**Aufgabe 1:** Nenne alle Nahrungsmittel, die im Auszug über Schimpansen beim Glücksspiel namentlich aufgeführt werden.
**Aufgabe 2:** Prüfe anhand des Auszugs über Schimpansen beim Glücksspiel, ob die folgenden Aussagen zutreffen, und belege jede Antwort mit einem wörtlichen Zitat: (a) Brian Hare arbeitet an der Duke University in Durham. (b) Bonobos mochten Erdnüsse besonders gern. (c) Wer auf Nummer sicher ging, bekam eine Belohnung von mittlerer Attraktivität.
**Aufgabe 3:** Gib aus dem Auszug über Schimpansen beim Glücksspiel den Abschnitt wortgetreu wieder, der mit "Wutanfall beim Glücksspiel" beginnt und bis "auch Zwergschimpansen genannt." reicht.

═══ Vorliegender Auszug

Wutanfall beim Glücksspiel – auch Schimpansen werden sauer
„Psychologen und Wirtschaftswissenschaftler haben herausgefunden, dass Emotionen eine kritische Rolle dabei spielen, wie Menschen komplexe Entscheidungen treffen, etwa Entscheidungen, wie man Geld spart oder investiert“, erläutert Erstautorin Alexandra G. Rosati, mittlerweile an der Yale University in New Haven tätig. „Es war bislang aber nicht bekannt, ob diese Prozesse auch bei Tieren vorkommen, wenn diese Entscheidungen über ihre wichtigen Ressourcen treffen – beispielweise ihr Futter.“ Gemeinsam mit ihrem Kollegen Brian Hare von der Duke University in Durham hatte Rosati Verhaltensexperimente in afrikanischen Schutzgebieten durchgeführt, mit Gemeinen Schimpansen (Pan troglodytes) und mit Bonobos (Pan paniscus), auch Zwergschimpansen genannt.
Um deren mögliche emotionale Reaktionen einschätzen zu können, stellten die Forscher die Menschenaffen vor zwei Aufgaben, in denen es um den Gewinn von mehr oder weniger schmackhaftem Futter ging. In einer mussten sich die Tiere entscheiden, ob sie lieber sofort einen nicht ganz so attraktiven Leckerbissen bekommen oder auf einen wertvolleren warten wollten. In einer anderen, einer Art Glücksspiel, sollten sie ihre Risikobereitschaft unter Beweis stellen: Wenn sie eine besonders schmackhafte Belohnung gewinnen wollten, liefen sie Gefahr, mit gleicher Wahrscheinlichkeit eine wenig schmackhafte zu erhalten. Gingen sie dagegen lieber auf Nummer sicher, erhielten sie eine Belohnung von mittlerer Attraktivität. Besonders hoch im Kurs standen bei beiden Arten übrigens Bananen; Schimpansen liebten darüber hinaus Brot, während Bonobos auch Äpfel besonders lecker fanden. Wenig beliebt waren bei Schimpansen Papaya und Gurke, bei Bonobos Erdnüsse und Salat.

══════
═══ Bereitgestellte Daten

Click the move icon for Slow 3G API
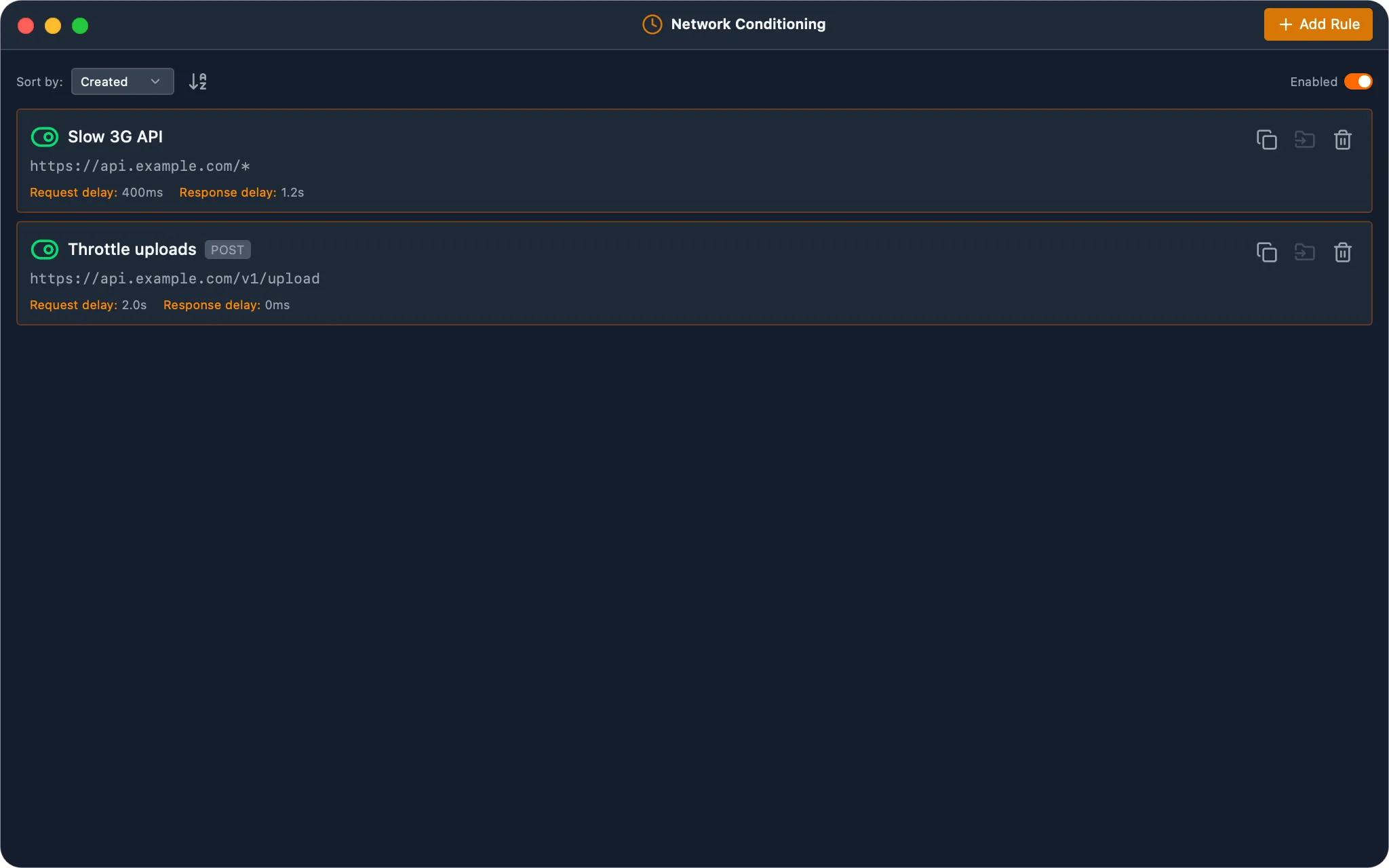 [1304, 140]
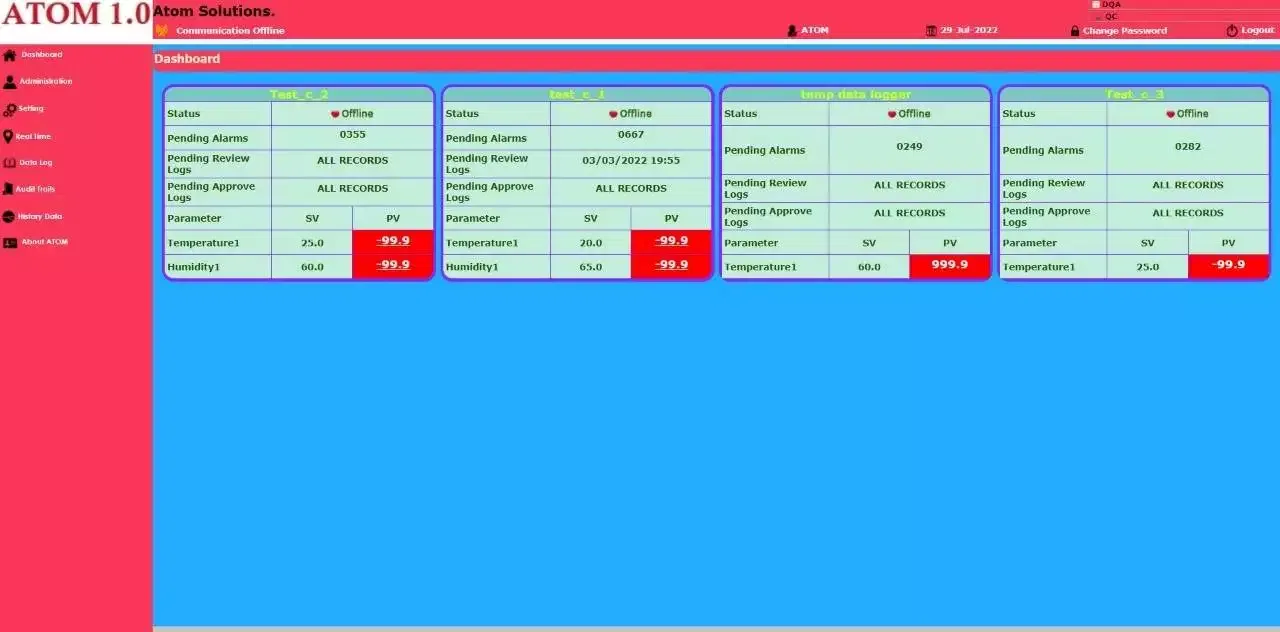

══════

**Erwartete Ausgabe 1:** Bananen, Brot, Äpfel, Papaya, Gurke, Erdnüsse, Salat

**Erwartete Ausgabe 2:**
(a) Ja: „Brian Hare von der Duke University in Durham“
(b) Nein: „Wenig beliebt waren bei Schimpansen Papaya und Gurke, bei Bonobos Erdnüsse und Salat.“
(c) Ja: „Gingen sie dagegen lieber auf Nummer sicher, erhielten sie eine Belohnung von mittlerer Attraktivität.“

**Erwartete Ausgabe 3:**
Wutanfall beim Glücksspiel – auch Schimpansen werden sauer
„Psychologen und Wirtschaftswissenschaftler haben herausgefunden, dass Emotionen eine kritische Rolle dabei spielen, wie Menschen komplexe Entscheidungen treffen, etwa Entscheidungen, wie man Geld spart oder investiert“, erläutert Erstautorin Alexandra G. Rosati, mittlerweile an der Yale University in New Haven tätig. „Es war bislang aber nicht bekannt, ob diese Prozesse auch bei Tieren vorkommen, wenn diese Entscheidungen über ihre wichtigen Ressourcen treffen – beispielweise ihr Futter.“ Gemeinsam mit ihrem Kollegen Brian Hare von der Duke University in Durham hatte Rosati Verhaltensexperimente in afrikanischen Schutzgebieten durchgeführt, mit Gemeinen Schimpansen (Pan troglodytes) und mit Bonobos (Pan paniscus), auch Zwergschimpansen genannt.